There are narrow exceptions. If a striker becomes unconscious and has not left clear advance instructions refusing nutrition, artificial feeding may be acceptable to preserve life or prevent severe irreversible disability. But the declaration specifically prohibits rectal hydration under any circumstances and condemns the practice of force-feeding some detainees to intimidate others into ending their strikes.

Legal systems have not always aligned with these medical ethics guidelines. In at least one U.S. case, a judge permitted force-feeding on the grounds that the striker’s motivation was to frustrate the authority of the courts rather than to express a sincere political or religious conviction. This reasoning, distinguishing between “legitimate” and “illegitimate” motivations for self-starvation, remains controversial.

The Danger of Eating Again

Surviving a hunger strike does not mean the danger is over. Refeeding syndrome, a potentially fatal complication, can occur within the first five days of eating again. When a starved body suddenly receives food, its metabolism shifts rapidly back to processing carbohydrates. This shift causes a massive movement of electrolytes from the bloodstream into cells, and the resulting imbalance can affect the heart, lungs, brain, and muscles.

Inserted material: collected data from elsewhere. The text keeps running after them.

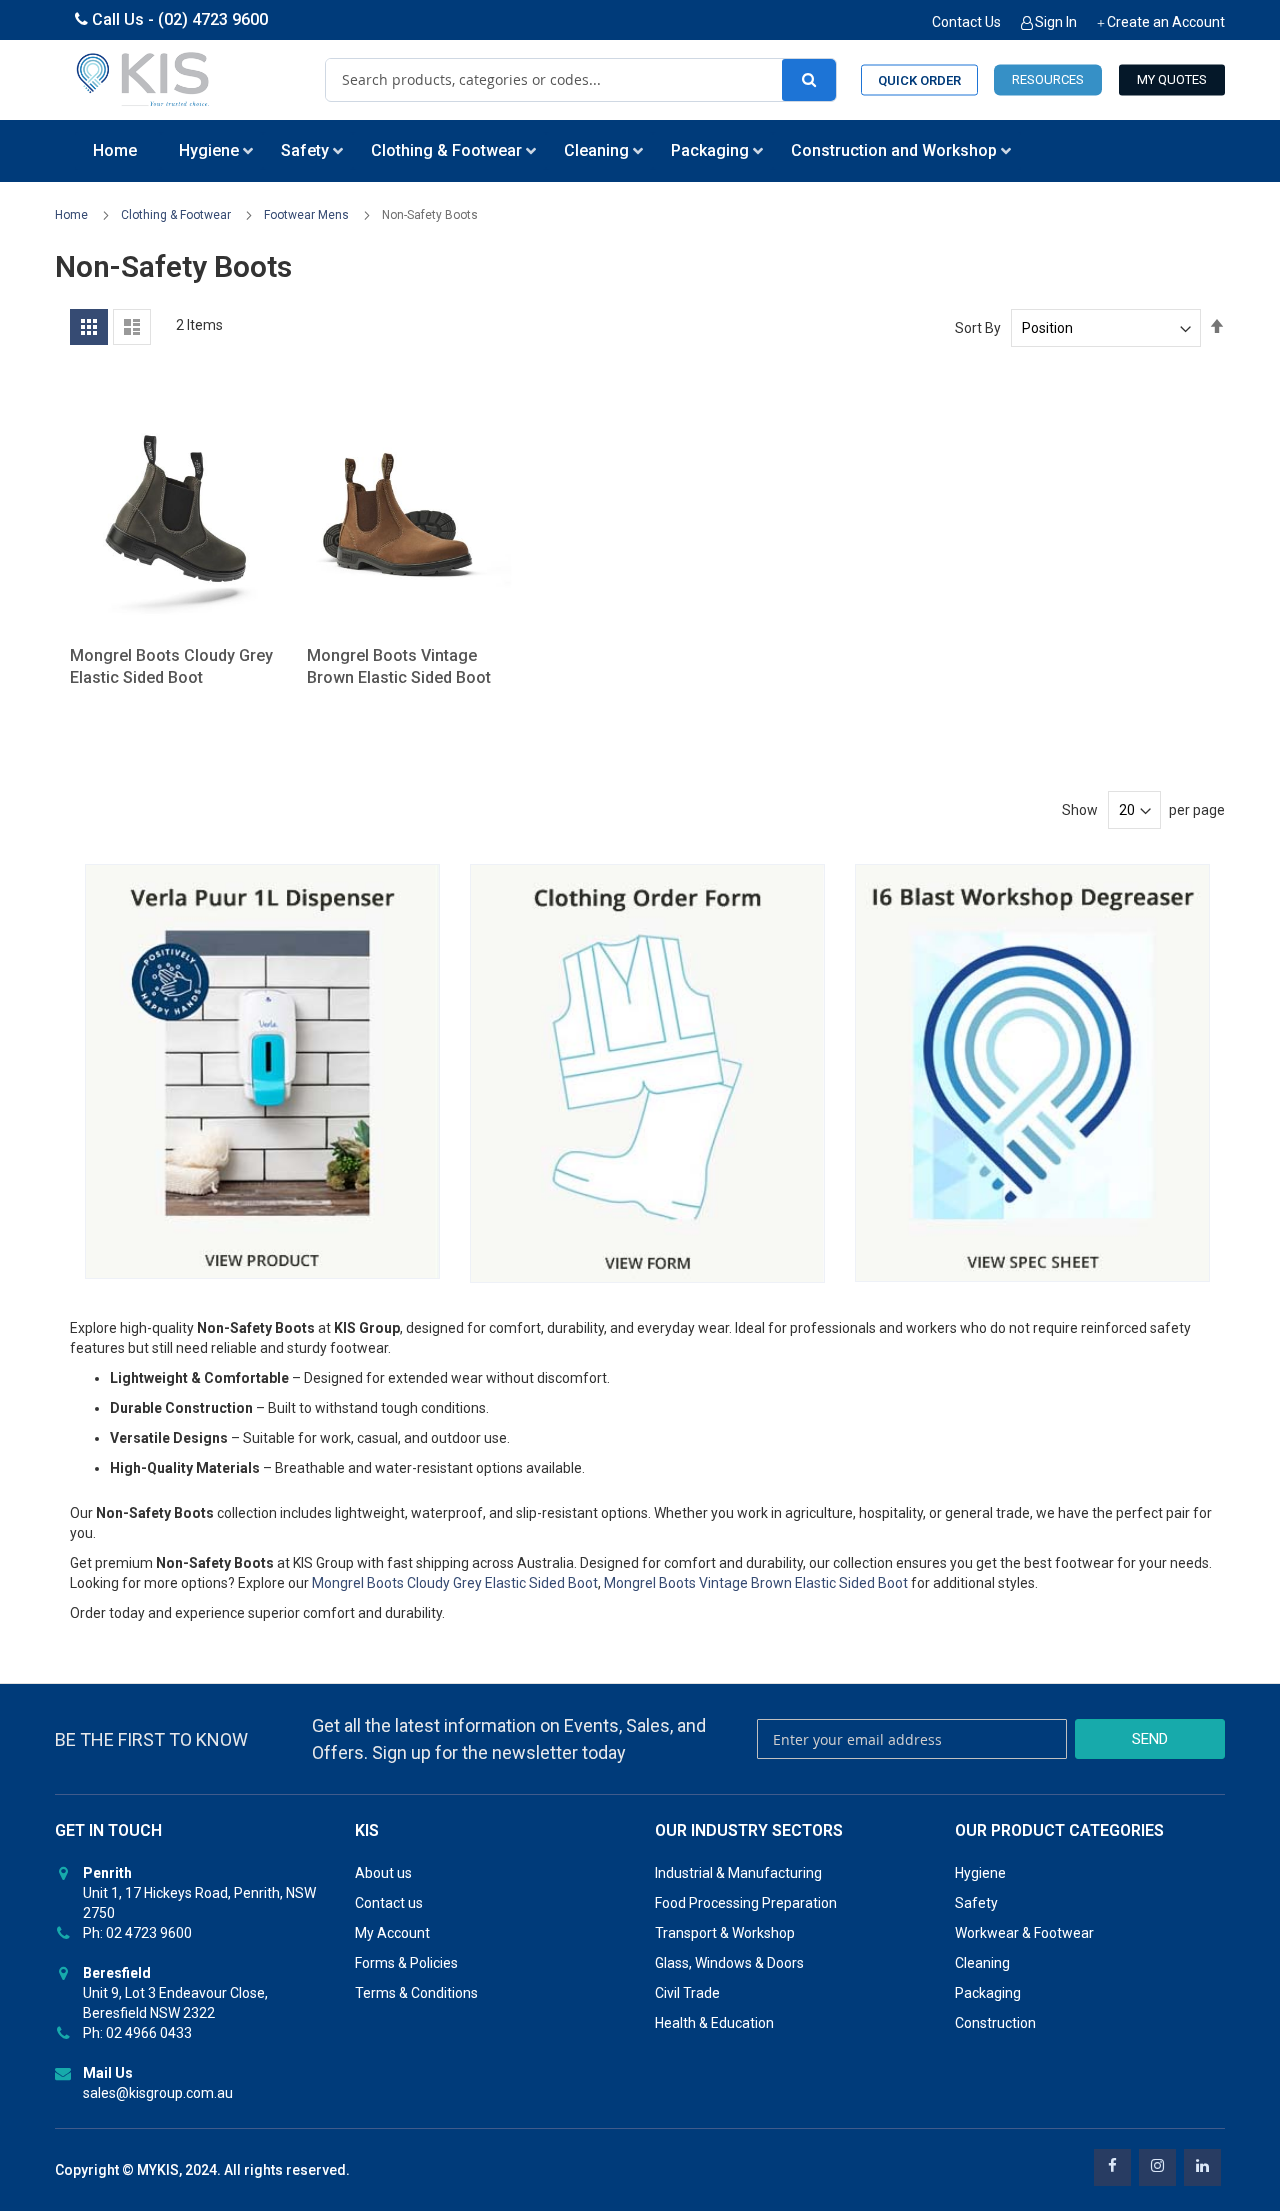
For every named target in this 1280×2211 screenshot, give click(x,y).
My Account (392, 1933)
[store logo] (144, 80)
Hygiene (980, 1873)
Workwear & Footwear (1024, 1933)
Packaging (988, 1993)
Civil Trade (687, 1993)
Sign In (1056, 22)
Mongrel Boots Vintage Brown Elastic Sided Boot (756, 1583)
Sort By (978, 328)
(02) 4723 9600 (213, 19)
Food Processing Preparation (746, 1903)
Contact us (389, 1903)
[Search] (809, 80)
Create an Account (1166, 22)
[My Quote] (1172, 80)
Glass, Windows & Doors (729, 1963)
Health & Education (714, 2023)
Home (73, 215)
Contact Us (966, 22)
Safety (976, 1903)
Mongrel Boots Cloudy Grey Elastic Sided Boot (455, 1583)
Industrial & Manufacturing (738, 1873)
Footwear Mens (308, 215)
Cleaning (982, 1963)
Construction (995, 2023)
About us (383, 1873)
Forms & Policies (406, 1963)
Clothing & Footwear (177, 215)
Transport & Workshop (725, 1933)
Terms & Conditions (416, 1993)
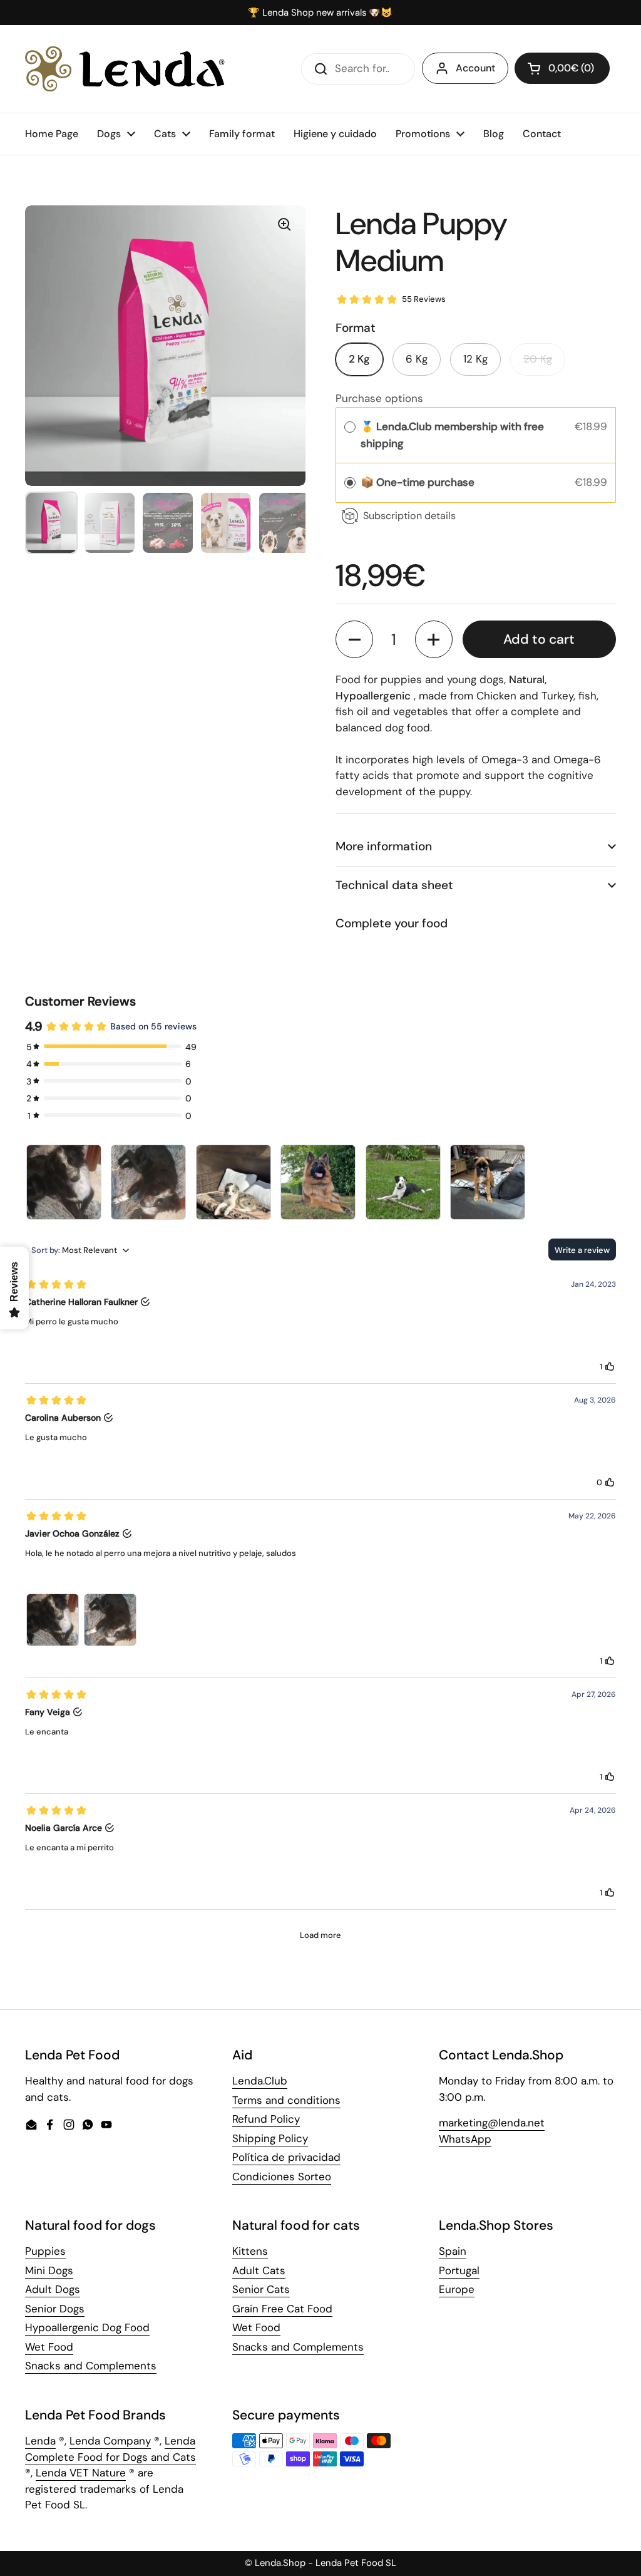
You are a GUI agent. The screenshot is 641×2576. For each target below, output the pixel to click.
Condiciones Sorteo (281, 2176)
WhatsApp (465, 2139)
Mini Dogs (49, 2270)
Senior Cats (261, 2289)
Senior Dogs (55, 2309)
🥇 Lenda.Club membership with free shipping (452, 435)
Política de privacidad (286, 2157)
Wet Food (49, 2347)
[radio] (350, 426)
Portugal (459, 2270)
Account (475, 68)
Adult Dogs (52, 2289)
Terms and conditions (286, 2100)
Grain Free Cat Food (282, 2309)
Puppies (45, 2251)
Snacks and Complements (90, 2365)
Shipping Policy (270, 2138)
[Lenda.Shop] (125, 69)
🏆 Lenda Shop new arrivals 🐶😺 (320, 13)
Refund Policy (266, 2119)
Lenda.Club (259, 2081)
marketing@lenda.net (492, 2123)
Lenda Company (110, 2441)
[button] (562, 68)
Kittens (250, 2251)
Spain (452, 2251)
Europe (456, 2289)
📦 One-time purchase (417, 482)
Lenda (40, 2441)
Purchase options (379, 398)
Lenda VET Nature (81, 2473)
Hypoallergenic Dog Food (87, 2327)
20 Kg (537, 359)
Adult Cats (258, 2270)
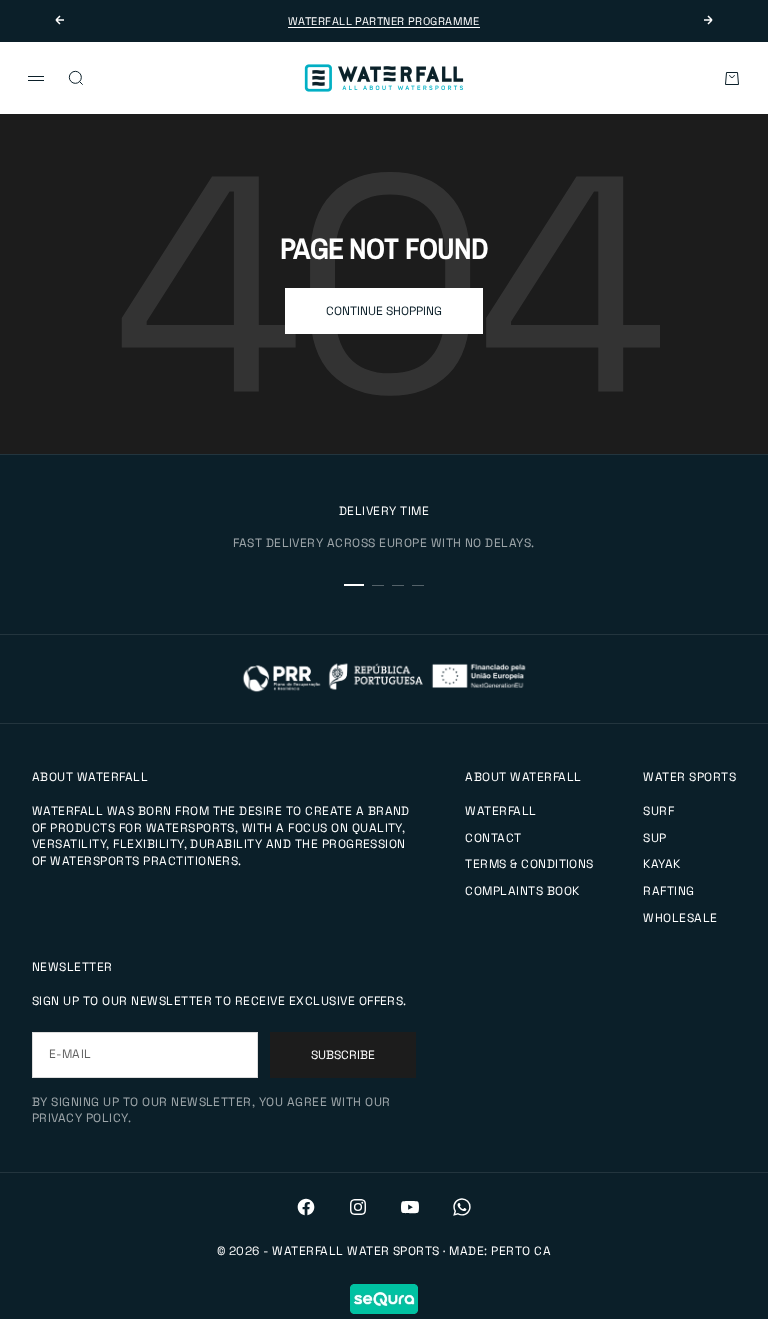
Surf (658, 811)
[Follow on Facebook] (306, 1207)
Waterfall (500, 811)
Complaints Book (522, 891)
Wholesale (680, 918)
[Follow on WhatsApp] (462, 1207)
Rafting (668, 891)
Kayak (661, 864)
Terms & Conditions (529, 864)
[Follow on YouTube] (410, 1207)
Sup (654, 838)
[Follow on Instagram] (358, 1207)
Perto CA (521, 1251)
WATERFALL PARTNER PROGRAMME (384, 21)
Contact (493, 838)
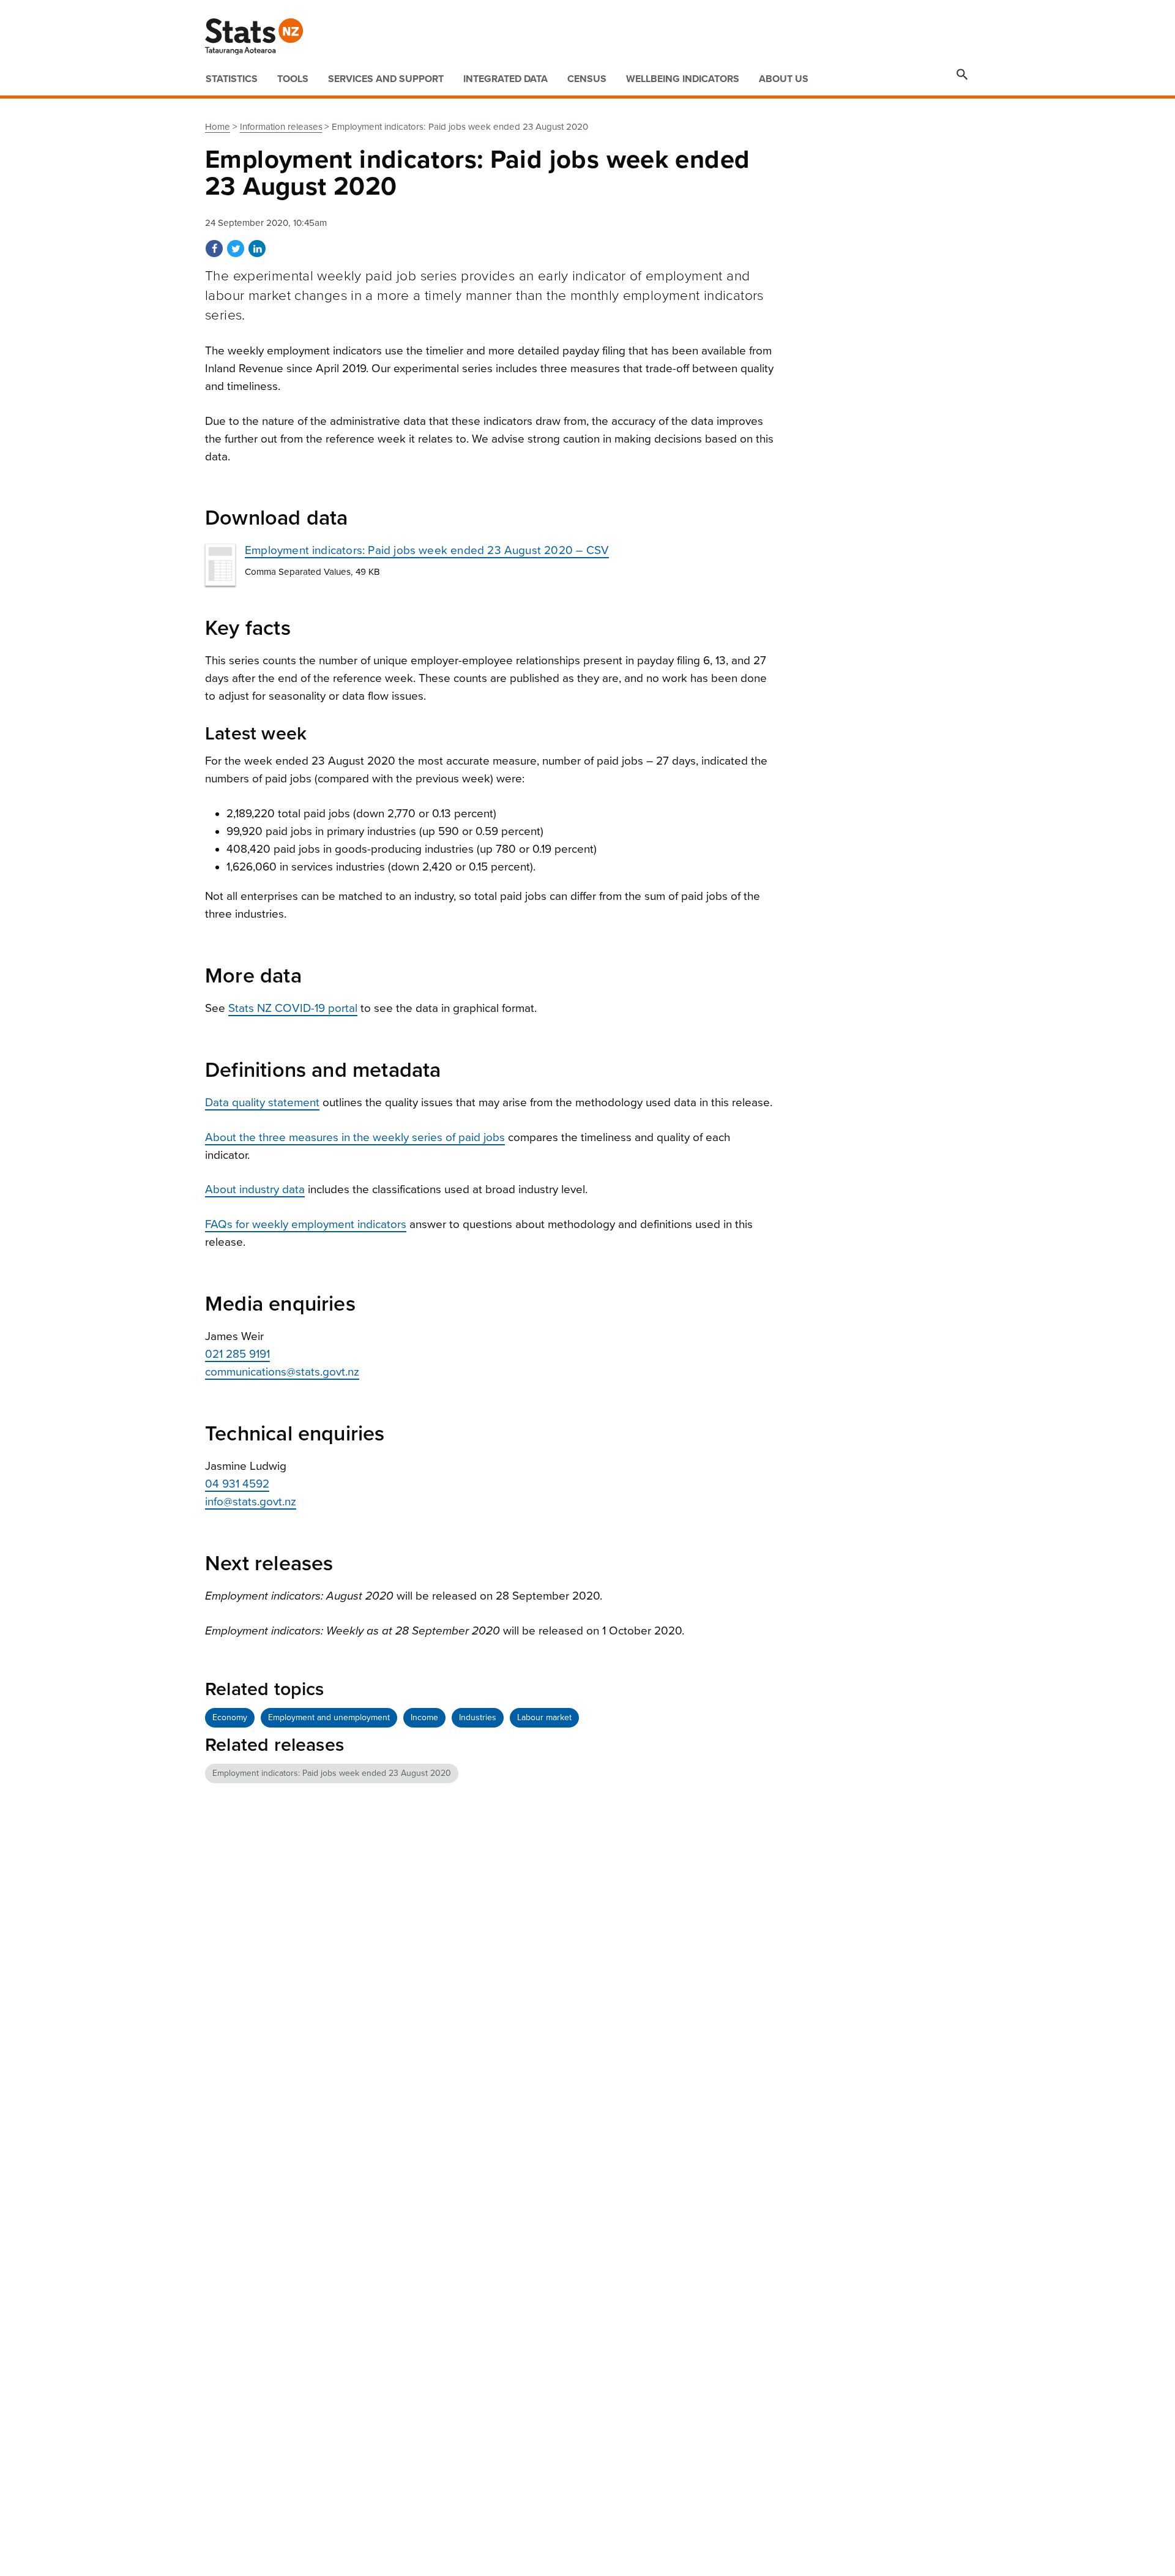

What makes refeeding syndrome especially treacherous is that electrolyte deficiencies may not appear on a blood test before eating resumes. The body doesn’t reveal the full extent of its depletion until it tries to use those electrolytes again. For this reason, medical teams monitor vital signs and check electrolyte levels daily during refeeding, reintroducing calories slowly and carefully rather than allowing a person to eat freely right away.

The complications can include seizures, heart failure, and respiratory problems. For long-term hunger strikers, the refeeding process can take weeks of gradual caloric increase under close supervision.